**What you have to do**: Set down a word-for-word copy of the data below, limited to the lines from the first through the line with "Projeto do Hospital".

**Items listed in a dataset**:
────────────────────
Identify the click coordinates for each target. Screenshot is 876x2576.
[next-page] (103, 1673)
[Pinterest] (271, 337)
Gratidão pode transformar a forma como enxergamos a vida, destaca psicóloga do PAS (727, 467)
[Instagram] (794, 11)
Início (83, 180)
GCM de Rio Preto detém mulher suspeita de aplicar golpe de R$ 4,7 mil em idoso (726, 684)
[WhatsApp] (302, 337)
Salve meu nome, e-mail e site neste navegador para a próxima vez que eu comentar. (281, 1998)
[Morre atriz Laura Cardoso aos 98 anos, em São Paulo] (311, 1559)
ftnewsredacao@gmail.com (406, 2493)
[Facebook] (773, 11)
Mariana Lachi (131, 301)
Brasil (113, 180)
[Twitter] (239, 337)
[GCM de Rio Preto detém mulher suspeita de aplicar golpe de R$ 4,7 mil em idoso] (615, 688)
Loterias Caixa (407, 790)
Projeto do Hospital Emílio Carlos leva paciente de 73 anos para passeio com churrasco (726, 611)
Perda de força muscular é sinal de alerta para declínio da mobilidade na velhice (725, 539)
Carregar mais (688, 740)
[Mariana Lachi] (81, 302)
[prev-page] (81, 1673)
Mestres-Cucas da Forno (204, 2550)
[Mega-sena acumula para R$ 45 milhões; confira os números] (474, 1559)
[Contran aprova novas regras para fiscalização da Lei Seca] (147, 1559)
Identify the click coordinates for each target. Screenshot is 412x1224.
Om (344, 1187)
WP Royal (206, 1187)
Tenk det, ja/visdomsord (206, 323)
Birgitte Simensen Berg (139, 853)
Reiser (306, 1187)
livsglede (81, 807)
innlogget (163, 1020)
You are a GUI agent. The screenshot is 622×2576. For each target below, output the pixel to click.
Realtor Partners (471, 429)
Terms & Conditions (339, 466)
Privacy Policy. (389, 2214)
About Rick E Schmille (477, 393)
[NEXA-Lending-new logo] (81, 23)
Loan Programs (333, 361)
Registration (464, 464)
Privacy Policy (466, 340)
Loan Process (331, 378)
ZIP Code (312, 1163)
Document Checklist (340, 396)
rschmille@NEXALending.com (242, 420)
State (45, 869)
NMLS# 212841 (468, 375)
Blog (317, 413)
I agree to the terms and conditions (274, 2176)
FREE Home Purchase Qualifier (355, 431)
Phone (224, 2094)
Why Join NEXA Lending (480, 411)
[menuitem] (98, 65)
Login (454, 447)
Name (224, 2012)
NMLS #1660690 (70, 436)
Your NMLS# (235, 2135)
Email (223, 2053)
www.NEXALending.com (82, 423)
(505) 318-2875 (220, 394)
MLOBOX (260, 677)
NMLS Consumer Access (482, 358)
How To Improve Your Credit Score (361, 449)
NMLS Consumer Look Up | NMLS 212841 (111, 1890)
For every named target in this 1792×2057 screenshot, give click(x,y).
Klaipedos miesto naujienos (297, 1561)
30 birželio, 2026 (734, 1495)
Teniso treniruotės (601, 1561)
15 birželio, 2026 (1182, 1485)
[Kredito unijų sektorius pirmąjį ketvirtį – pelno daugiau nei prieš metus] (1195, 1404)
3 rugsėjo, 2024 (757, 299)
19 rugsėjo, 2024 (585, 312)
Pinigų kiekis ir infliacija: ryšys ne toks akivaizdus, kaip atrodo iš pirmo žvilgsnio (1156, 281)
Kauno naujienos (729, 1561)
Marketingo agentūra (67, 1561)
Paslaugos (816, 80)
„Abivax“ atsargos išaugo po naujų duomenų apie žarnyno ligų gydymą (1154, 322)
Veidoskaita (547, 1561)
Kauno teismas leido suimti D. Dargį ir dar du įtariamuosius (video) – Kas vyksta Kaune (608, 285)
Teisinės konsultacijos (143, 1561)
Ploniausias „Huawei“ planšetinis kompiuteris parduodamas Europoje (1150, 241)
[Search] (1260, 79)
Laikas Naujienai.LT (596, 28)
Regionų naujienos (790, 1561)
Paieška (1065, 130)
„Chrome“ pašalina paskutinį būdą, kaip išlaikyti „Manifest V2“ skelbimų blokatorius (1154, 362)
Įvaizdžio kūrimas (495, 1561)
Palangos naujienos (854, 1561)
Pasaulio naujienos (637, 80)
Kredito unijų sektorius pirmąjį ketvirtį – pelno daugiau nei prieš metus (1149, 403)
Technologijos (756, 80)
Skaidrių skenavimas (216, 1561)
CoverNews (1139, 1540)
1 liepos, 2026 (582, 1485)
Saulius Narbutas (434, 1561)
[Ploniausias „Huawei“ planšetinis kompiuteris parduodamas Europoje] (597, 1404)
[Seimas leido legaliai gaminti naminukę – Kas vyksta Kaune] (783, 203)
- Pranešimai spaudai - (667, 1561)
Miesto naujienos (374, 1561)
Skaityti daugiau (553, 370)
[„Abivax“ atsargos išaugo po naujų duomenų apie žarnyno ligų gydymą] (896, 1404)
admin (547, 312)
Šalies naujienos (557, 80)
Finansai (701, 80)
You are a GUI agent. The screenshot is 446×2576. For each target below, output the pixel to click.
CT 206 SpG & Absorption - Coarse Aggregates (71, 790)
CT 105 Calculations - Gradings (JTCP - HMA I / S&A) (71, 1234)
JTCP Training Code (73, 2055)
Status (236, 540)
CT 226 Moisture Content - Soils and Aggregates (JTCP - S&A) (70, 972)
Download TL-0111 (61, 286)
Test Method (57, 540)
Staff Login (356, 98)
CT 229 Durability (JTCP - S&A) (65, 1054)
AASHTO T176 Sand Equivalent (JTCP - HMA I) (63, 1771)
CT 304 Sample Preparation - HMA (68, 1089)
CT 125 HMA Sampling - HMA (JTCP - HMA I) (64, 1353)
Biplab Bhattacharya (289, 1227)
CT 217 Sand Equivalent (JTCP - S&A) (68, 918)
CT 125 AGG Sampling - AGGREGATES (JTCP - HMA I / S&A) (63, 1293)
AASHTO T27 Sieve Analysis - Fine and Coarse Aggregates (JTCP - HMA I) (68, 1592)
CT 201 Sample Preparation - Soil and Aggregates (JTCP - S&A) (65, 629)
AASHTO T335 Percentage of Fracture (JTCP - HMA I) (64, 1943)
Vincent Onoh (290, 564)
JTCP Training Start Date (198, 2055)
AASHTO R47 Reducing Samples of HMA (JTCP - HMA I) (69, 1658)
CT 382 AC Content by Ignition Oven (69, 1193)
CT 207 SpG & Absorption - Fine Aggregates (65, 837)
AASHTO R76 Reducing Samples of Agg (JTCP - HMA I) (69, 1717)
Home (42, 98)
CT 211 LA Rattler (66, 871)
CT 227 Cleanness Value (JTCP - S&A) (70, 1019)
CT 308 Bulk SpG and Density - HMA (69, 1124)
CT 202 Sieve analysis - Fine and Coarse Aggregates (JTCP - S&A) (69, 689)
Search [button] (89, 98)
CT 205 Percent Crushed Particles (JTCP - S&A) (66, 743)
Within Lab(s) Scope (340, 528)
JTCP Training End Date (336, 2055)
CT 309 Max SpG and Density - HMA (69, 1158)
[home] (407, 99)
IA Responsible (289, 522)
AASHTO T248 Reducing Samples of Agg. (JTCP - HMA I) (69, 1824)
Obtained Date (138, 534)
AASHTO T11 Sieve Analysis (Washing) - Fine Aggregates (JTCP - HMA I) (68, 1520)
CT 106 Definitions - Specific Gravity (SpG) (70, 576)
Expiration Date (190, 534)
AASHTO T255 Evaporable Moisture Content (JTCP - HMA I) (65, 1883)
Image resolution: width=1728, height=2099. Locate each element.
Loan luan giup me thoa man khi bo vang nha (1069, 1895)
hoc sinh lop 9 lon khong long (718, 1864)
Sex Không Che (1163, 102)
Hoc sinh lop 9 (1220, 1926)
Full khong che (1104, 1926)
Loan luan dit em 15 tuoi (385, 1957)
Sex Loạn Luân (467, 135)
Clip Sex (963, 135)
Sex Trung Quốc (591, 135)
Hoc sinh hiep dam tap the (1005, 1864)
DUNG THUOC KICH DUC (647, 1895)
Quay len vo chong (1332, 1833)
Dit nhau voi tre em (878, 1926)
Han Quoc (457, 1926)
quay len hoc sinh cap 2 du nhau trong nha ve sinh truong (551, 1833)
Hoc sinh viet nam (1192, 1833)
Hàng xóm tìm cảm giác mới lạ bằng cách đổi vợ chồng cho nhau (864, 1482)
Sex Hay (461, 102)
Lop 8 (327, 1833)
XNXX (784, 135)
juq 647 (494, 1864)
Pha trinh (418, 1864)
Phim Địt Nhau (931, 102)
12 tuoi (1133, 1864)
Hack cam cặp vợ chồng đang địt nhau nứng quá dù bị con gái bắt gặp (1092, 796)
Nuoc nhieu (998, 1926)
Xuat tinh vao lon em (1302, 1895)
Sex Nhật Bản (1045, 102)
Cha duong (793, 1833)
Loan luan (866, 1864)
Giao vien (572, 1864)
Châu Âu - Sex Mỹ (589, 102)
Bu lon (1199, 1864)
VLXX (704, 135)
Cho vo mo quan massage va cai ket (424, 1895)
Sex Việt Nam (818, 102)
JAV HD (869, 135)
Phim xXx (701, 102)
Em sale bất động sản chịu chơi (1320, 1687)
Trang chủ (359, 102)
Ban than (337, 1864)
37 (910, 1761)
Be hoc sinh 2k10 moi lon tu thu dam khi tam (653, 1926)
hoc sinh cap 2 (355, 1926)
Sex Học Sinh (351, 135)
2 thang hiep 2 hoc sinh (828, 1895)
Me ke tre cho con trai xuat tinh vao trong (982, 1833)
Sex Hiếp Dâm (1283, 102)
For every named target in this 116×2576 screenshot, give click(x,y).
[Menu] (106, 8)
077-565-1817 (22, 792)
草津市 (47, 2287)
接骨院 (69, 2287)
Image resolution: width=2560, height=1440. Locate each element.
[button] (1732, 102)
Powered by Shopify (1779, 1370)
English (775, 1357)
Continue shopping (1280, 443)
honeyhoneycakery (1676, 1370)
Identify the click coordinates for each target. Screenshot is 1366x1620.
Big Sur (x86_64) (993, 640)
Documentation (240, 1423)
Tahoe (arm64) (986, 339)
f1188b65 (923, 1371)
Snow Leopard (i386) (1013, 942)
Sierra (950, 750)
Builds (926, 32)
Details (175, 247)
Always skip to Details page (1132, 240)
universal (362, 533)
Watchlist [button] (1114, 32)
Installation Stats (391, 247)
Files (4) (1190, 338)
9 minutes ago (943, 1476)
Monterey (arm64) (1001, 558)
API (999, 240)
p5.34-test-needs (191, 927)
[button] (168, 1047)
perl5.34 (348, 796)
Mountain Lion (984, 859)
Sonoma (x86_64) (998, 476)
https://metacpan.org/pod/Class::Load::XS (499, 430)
────────────────────
**Exercise answer**:
Identify the click coordinates for each target. Screenshot is 876x2576.
[next-page] (103, 1673)
[Pinterest] (271, 337)
Gratidão pode transformar a forma como enxergamos a vida, destaca psicóloga do PAS (727, 467)
[Instagram] (794, 11)
Início (83, 180)
GCM de Rio Preto detém mulher suspeita de aplicar golpe de R$ 4,7 mil em idoso (726, 684)
[WhatsApp] (302, 337)
Salve meu nome, e-mail e site neste navegador para a próxima vez que eu comentar. (281, 1998)
[Morre atriz Laura Cardoso aos 98 anos, em São Paulo] (311, 1559)
ftnewsredacao@gmail.com (406, 2493)
[Facebook] (773, 11)
Mariana Lachi (131, 301)
Brasil (113, 180)
[Twitter] (239, 337)
[GCM de Rio Preto detém mulher suspeita de aplicar golpe de R$ 4,7 mil em idoso] (615, 688)
Loterias Caixa (407, 790)
Projeto do Hospital Emílio Carlos leva paciente de 73 anos para passeio com churrasco (726, 611)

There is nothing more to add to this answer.